Nesse contexto, a tecnologia tem sido uma aliada fundamental, reduzindo o tempo de entrega de resultados e aumentando a precisão dos laudos, conforme destaca Valmique Filho, CEO da DNE Diagnósticos Nordeste.
A prevenção deve acompanhar as diferentes fases da vida. Entre os 20 e 29 anos, o foco recai sobre a saúde reprodutiva e o rastreamento do câncer do colo do útero, recomendado a partir dos 25 anos.
Já na década seguinte, dos 30 aos 39 anos, a atenção se volta para o monitoramento metabólico e hormonal, com exames de glicemia e dosagem de TSH para identificar possíveis alterações na tireoide.
Ao atingir os 40 anos, o risco de doenças crônicas aumenta, exigindo uma avaliação metabólica mais ampla.
A partir dos 50 anos, o rastreamento ganha reforços importantes, como a mamografia bianual — recomendada pelo INCA para mulheres até os 69 anos — e o rastreamento colorretal.
Após os 60 anos, a prioridade passa a ser a preservação da autonomia, com a densitometria óssea tornando-se essencial para prevenir a osteoporose.
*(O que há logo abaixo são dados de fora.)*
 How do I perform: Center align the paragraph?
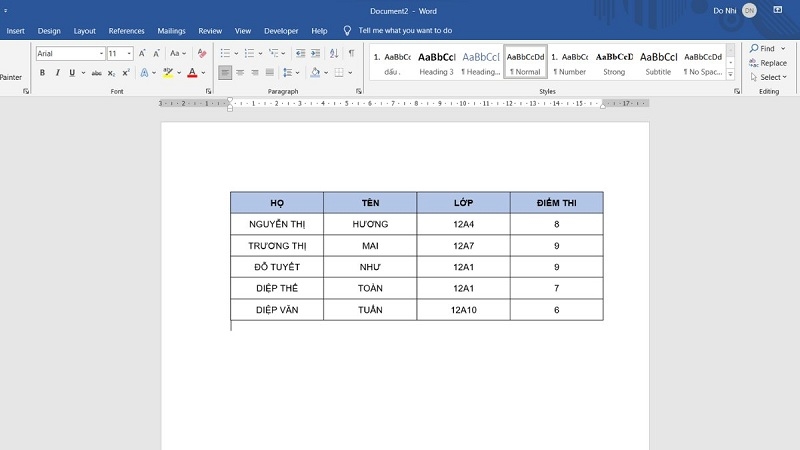tap(240, 73)
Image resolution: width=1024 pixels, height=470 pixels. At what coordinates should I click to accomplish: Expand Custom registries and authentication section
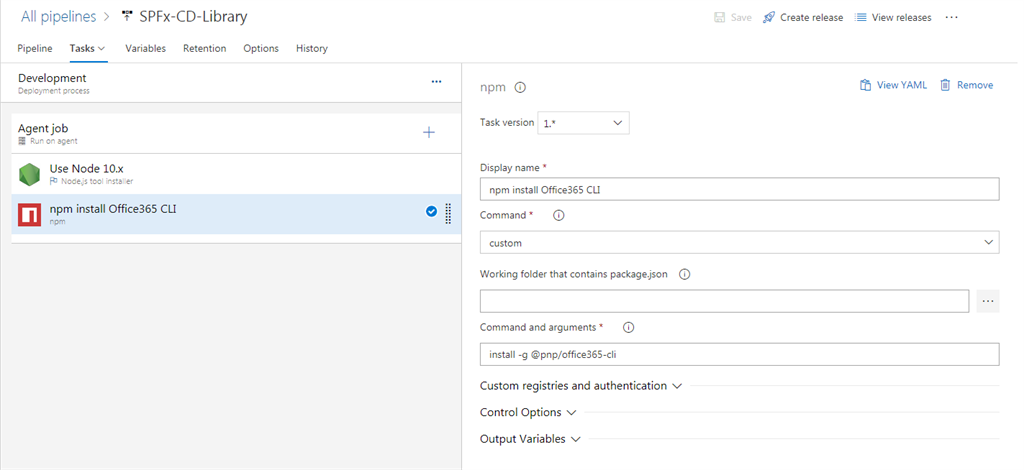point(581,386)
Dados do Instituto Nacional de Câncer (INCA) e da Organização Mundial da Saúde (OMS) reforçam que políticas públicas de rastreamento são fundamentais para reduzir a mortalidade.
Segundo os órgãos, grande parte das doenças crônicas e dos cânceres de mama e colo do útero pode ser gerida com sucesso se houver um acompanhamento adequado, transformando o check-up em uma ferramenta estratégica de saúde pública.
Para o médico Joannillson Taygon, a prevenção precisa ser personalizada, respeitando o histórico familiar e o estilo de vida de cada paciente.
O especialista defende que os exames preventivos devem ser integrados à rotina e não realizados apenas após o surgimento de sintomas.
A orientação médica individualizada é o que garante que cada mulher receba o cuidado exato para sua necessidade clínica.
Além do atendimento ao mercado, empresas do setor diagnóstico também têm aplicado o conceito de prevenção internamente.
A DNE Diagnósticos Nordeste, por exemplo, exige exames anuais de seus colaboradores e adotou práticas de bem-estar, como a presença de animais de estimação no escritório para reduzir o estresse.
O projeto “Viver +” incentiva a prática regular de atividades físicas, unindo saúde mental e física no ambiente corporativo.
O protagonismo feminino também se estende à gestão do setor de saúde.
Na DNE, mulheres como Luciana Mota, Cynara Alencar, Isabel Gomes e Carolina Geraldo ocupam cargos estratégicos de liderança.
Isabel Cristina Gomes observa que, embora o mercado ainda seja predominantemente masculino, a ocupação de posições de comando por mulheres demonstra competência e consistência, consolidando uma transformação necessária no ambiente de negócios.